The International Association of Fire Chiefs (IAFC) and the National Volunteer Fire Council (NVFC) discourage the practice of self-dispatch among emergency response personnel to emergency incidents without notification or request.

One aspect of responding to disasters of major proportions is that local fire departments have in place a system of aggressive monitoring and enforcement practices to control the self-dispatching of personnel and/or apparatus to the scene.

In major disasters the fire service needs to be disciplined in its response, ready and available to the local community, and when requested, ready and available to respond to the major disaster should the call for assistance be received from that jurisdiction.

It has been proven in several past disasters that the local fire department command structure while struggling to organize and control resources at the scene have had to commit additional resources to the management of those people and equipment that self dispatched to the scene.

Uncontrolled and uncoordinated arrival of resources at emergencies cause significant accountability issues as a result of personnel freelancing and creating additional safety risks to firefighters, civilians and others who are operating within the parameters of the incident action plan.

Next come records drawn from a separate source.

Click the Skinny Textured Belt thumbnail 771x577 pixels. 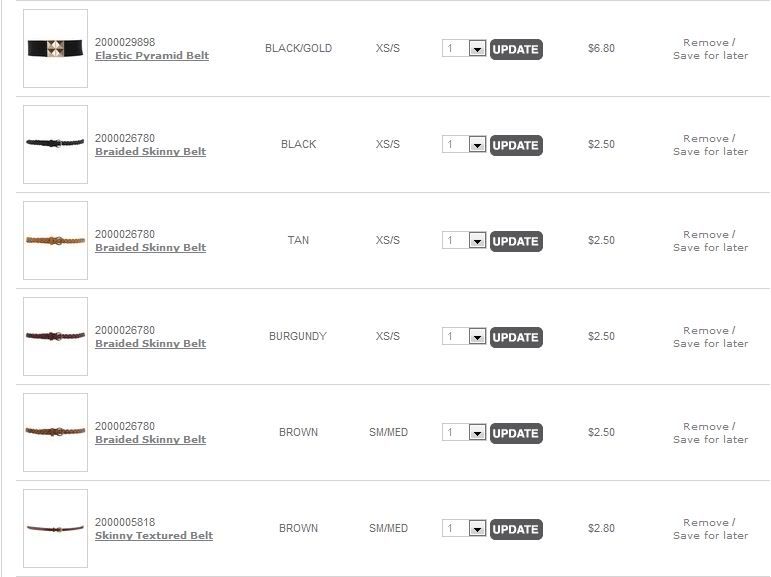pyautogui.click(x=55, y=528)
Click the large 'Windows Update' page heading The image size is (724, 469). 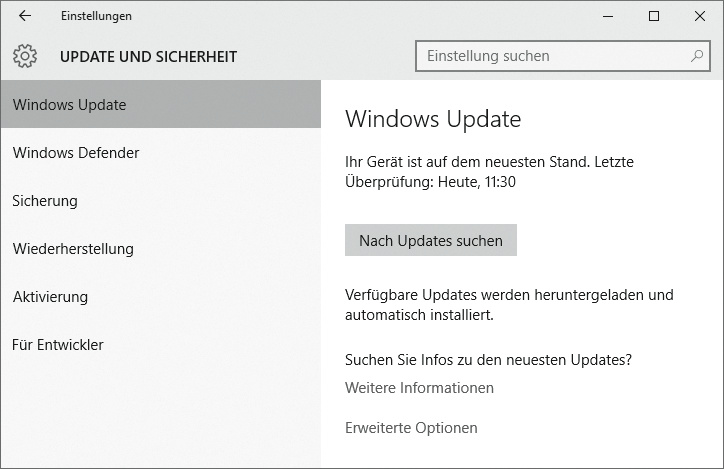tap(433, 120)
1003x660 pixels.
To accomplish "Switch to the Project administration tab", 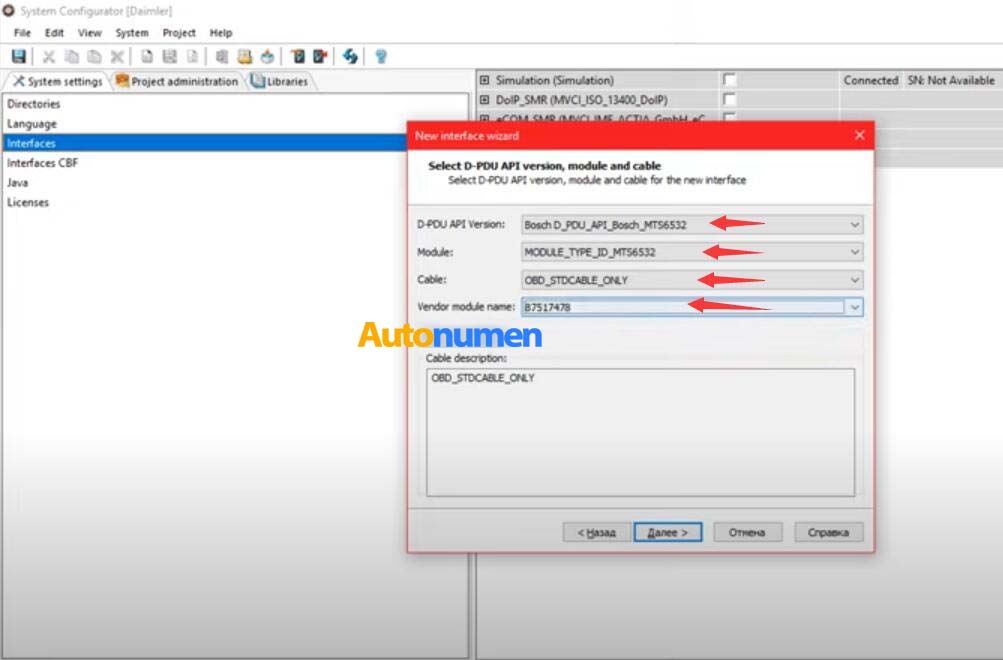I will (178, 81).
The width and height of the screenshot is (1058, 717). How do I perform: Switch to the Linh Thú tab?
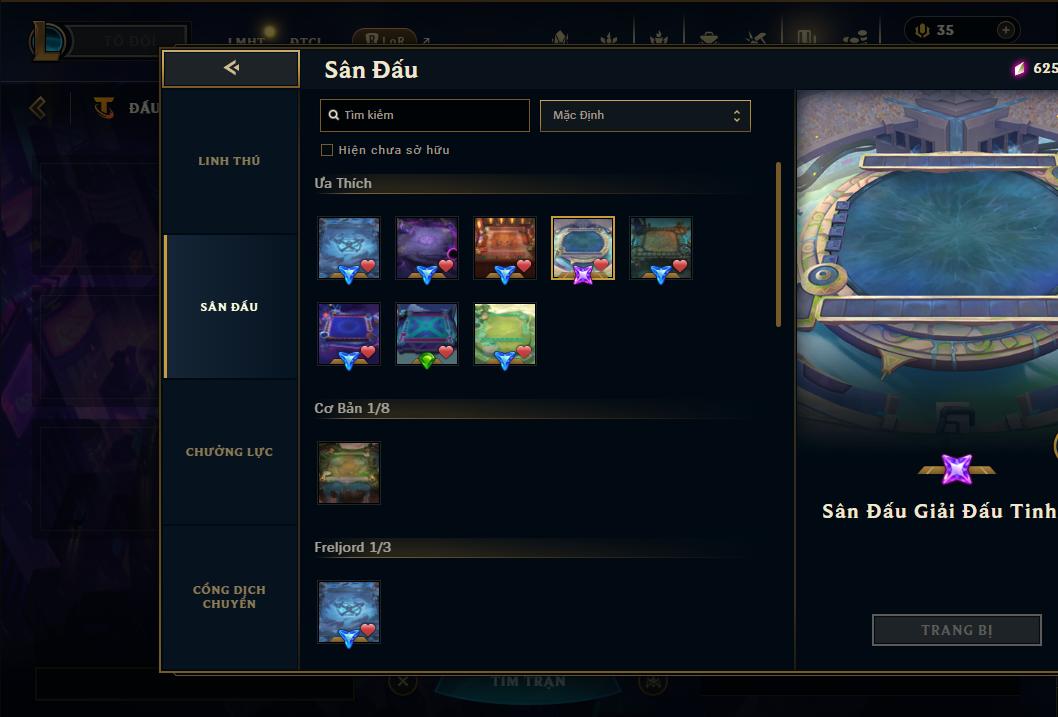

Chaos at the scene occurs, creating additional safety risks because these companies or individuals are not aware of the overall strategic plan.

Further, unrequested emergency units and emergency personnel at incidentsdisrupt the accountability and incident management system.

An incident management system requires that a formal structure is utilized to determine the needs of an incident. The needs of the incident are in most cases directly related to personnel and equipment. When resources show up that have not been requested, the incident management system fails. Unplanned resources in many cases block roads, create traffic jams, restrict access and ultimately affect the safety of those fire fighters who are operating at the scene by denying them needed resources. Freelancing of personnel and fire companies adversely impact incident management systems and require that the Incident Commander 23 assign more personnel to control and coordinate these resources that were not requested.

The ultimate risk is to emergency personnel when uncoordinated resources and freelancing by individuals and crews, create additional risks that are unnecessary and could be avoided. Lives are at risk when fire companies or personnel leave their local communities, thereby reducing the level of protection and support should an emergency occur, or when other fire fighters perform contradictory operations or interfere with assigned units performing their duties.

Therefore, be resolved that the IAFC and the NVFC encourage state and federal organizations to develop pre-determined mobilization plans to address this issue and encourage those states and federal agencies that do have a plan to incorporate this issue into the plan

Be it further resolved, that the IAFC and the NVFC encourage local fire chiefs, elected officials, managers and labor leaders to develop written policy to control emergency personnel from self-dispatch to an emergency event unless requested by the incident commander.